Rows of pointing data
○ ○ ○ ○
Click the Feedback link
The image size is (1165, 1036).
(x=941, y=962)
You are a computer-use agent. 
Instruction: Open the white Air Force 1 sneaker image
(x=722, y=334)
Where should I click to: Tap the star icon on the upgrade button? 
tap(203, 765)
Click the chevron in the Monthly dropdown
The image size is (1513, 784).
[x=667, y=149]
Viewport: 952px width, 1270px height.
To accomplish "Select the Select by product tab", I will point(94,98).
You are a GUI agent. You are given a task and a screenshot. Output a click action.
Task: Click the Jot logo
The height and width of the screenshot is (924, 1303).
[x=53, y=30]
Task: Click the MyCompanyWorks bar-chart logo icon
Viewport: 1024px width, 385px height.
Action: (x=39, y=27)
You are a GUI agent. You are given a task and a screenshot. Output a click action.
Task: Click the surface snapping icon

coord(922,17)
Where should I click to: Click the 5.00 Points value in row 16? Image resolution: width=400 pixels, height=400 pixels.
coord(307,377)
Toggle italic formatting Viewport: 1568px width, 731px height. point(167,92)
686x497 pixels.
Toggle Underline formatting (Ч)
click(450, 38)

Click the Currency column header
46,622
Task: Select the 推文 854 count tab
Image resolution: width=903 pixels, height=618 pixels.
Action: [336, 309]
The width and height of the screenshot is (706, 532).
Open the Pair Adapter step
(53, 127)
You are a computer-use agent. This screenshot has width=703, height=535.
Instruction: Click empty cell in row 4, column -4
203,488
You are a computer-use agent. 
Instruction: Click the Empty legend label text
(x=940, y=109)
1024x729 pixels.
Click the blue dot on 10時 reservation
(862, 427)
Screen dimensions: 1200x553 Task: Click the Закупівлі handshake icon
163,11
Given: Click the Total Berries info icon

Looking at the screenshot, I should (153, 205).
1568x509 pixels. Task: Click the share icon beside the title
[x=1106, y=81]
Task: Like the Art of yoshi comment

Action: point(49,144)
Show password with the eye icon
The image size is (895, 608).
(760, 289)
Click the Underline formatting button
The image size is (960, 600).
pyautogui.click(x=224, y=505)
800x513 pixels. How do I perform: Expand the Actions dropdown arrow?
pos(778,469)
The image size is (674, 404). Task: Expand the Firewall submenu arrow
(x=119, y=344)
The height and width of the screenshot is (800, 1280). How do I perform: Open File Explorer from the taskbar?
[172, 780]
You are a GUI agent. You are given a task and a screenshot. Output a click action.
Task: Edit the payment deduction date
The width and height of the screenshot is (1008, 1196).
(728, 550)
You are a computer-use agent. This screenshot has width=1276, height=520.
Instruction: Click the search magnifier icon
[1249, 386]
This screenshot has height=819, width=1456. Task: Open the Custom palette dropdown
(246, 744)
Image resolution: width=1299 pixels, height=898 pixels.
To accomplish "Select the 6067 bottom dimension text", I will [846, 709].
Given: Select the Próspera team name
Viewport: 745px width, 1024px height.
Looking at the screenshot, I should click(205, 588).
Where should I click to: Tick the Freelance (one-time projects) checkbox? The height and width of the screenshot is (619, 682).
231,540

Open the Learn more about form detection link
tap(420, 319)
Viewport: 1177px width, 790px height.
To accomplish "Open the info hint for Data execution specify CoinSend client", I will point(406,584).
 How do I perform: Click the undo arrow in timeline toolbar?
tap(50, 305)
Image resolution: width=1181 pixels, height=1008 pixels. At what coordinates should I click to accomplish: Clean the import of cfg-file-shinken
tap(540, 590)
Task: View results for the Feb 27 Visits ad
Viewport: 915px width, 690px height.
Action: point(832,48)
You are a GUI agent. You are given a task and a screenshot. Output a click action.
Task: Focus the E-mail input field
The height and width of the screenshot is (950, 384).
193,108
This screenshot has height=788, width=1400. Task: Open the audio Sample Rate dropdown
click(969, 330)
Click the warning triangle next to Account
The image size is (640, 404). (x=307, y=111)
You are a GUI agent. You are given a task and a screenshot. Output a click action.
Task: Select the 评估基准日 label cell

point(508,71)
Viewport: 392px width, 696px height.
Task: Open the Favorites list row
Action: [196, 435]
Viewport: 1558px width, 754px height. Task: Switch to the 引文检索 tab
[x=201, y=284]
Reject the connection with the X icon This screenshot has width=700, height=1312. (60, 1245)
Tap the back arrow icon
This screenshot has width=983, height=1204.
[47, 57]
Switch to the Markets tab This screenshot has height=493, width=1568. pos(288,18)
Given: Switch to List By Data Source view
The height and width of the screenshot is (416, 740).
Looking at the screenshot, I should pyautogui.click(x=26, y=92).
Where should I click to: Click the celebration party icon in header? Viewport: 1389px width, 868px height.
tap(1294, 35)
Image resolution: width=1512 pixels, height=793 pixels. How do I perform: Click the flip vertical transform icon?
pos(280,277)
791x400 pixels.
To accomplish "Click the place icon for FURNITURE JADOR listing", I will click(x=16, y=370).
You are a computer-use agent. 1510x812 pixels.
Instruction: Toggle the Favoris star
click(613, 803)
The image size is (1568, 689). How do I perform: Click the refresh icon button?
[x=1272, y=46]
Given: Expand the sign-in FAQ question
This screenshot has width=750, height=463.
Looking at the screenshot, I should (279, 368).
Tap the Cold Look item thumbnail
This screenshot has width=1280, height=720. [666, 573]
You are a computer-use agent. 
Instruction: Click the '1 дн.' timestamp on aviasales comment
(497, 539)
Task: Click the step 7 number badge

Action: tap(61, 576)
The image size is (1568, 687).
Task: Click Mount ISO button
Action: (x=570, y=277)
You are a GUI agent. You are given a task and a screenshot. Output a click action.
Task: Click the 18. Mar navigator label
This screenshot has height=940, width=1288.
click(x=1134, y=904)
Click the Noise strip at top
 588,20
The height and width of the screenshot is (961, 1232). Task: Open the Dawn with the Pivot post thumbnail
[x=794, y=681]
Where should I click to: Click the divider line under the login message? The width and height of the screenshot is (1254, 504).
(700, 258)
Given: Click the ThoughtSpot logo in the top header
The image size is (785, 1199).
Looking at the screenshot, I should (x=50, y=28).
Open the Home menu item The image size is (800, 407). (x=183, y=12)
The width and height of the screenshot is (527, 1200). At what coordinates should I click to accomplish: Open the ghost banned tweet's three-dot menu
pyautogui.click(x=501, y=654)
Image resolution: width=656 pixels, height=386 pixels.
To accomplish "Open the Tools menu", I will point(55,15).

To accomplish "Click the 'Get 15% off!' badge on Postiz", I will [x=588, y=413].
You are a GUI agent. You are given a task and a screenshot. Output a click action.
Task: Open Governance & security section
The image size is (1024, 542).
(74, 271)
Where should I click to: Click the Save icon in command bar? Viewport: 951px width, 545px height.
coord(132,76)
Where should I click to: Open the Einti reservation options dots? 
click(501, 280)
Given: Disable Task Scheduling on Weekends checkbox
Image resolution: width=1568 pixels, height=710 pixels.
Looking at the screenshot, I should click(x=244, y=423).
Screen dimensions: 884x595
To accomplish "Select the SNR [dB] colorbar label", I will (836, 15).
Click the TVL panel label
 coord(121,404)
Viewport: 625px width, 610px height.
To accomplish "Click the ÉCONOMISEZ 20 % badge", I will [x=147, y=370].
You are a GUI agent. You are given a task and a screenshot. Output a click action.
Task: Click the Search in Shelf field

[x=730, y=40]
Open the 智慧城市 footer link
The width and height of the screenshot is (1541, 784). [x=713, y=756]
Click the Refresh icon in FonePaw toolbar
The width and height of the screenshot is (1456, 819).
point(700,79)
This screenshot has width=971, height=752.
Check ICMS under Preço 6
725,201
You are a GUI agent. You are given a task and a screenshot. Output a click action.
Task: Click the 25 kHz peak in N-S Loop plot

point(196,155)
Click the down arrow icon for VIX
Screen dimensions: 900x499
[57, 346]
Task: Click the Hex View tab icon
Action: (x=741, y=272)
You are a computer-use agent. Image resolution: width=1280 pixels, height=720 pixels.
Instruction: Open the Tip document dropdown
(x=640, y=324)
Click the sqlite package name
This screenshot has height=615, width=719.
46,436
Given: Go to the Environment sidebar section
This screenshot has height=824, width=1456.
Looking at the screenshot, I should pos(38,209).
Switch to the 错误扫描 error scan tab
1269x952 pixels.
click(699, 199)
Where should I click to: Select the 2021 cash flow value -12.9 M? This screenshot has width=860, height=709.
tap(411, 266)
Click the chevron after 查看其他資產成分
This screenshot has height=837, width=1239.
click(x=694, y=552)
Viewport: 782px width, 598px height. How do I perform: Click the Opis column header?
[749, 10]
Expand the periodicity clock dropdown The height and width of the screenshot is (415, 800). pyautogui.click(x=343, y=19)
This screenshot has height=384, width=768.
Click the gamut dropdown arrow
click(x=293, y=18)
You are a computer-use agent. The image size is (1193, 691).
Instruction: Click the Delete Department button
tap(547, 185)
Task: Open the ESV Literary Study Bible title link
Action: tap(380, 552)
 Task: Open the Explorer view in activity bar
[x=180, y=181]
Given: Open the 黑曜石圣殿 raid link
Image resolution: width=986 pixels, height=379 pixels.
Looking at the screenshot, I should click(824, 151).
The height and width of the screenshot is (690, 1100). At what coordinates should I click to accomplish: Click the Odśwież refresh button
○ ○ ○ ○
■ TO BE DONE
Repeat the records verbatim, starting at the first line and ending with the line that contains "(x=722, y=334)", with both ends included.

■ THE COMPLETED TASK
Click the Feedback link
The image size is (1165, 1036).
(x=941, y=962)
You are a computer-use agent. 
Instruction: Open the white Air Force 1 sneaker image
(x=722, y=334)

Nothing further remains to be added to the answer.